Teks Sumber >>
↓

Kerajaan (Kesultanan) Banten
Pada tahun 1524/1525, Sunan Gunung Jati bersama pasukan Demak
merebut pelabuhan Banten dari kerajaan Sunda, dan mendirikan Kesultanan Banten
yang berafiliasi ke Demak. Menurut sumber Portugis, sebelumnya Banten merupakan
salah satu pelabuhan Kerajaan Sunda selain pelabuhan Pontang, Cigede, Tamgara
(Tangerang), Sunda Kelapa dan Cimanuk. Putera dari Sunan Gunung Jati
(Hasanudin) menikah dengan seorang putri dari Sultan Trenggono dan melahirkan
dua orang anak. Anak yang pertama bernama Maulana Yusuf. Sedangkan anak kedua
menikah dengan anak dari Ratu Kali Nyamat dan menjadi Penguasa Jepara.

↑

Kutipan Entri >>
↓

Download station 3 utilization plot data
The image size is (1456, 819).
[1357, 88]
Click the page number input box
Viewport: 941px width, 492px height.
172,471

↑

Latihan >>
1/ Salin tanpa perubahan bagian teks tentang Kesultanan Banten, mulai dari kata-kata yang memuat "Kerajaan (Kesultanan) Banten" dan berhenti setelah "menjadi Penguasa Jepara.".
2/ Tulis kembali semua entri di atas dengan mengganti "utilization" menjadi "usage", dan biarkan bagian lain tetap sama.

Pembahasan Lengkap >>
1/
Kerajaan (Kesultanan) Banten
Pada tahun 1524/1525, Sunan Gunung Jati bersama pasukan Demak
merebut pelabuhan Banten dari kerajaan Sunda, dan mendirikan Kesultanan Banten
yang berafiliasi ke Demak. Menurut sumber Portugis, sebelumnya Banten merupakan
salah satu pelabuhan Kerajaan Sunda selain pelabuhan Pontang, Cigede, Tamgara
(Tangerang), Sunda Kelapa dan Cimanuk. Putera dari Sunan Gunung Jati
(Hasanudin) menikah dengan seorang putri dari Sultan Trenggono dan melahirkan
dua orang anak. Anak yang pertama bernama Maulana Yusuf. Sedangkan anak kedua
menikah dengan anak dari Ratu Kali Nyamat dan menjadi Penguasa Jepara.

2/
Download station 3 usage plot data
The image size is (1456, 819).
[1357, 88]
Click the page number input box
Viewport: 941px width, 492px height.
172,471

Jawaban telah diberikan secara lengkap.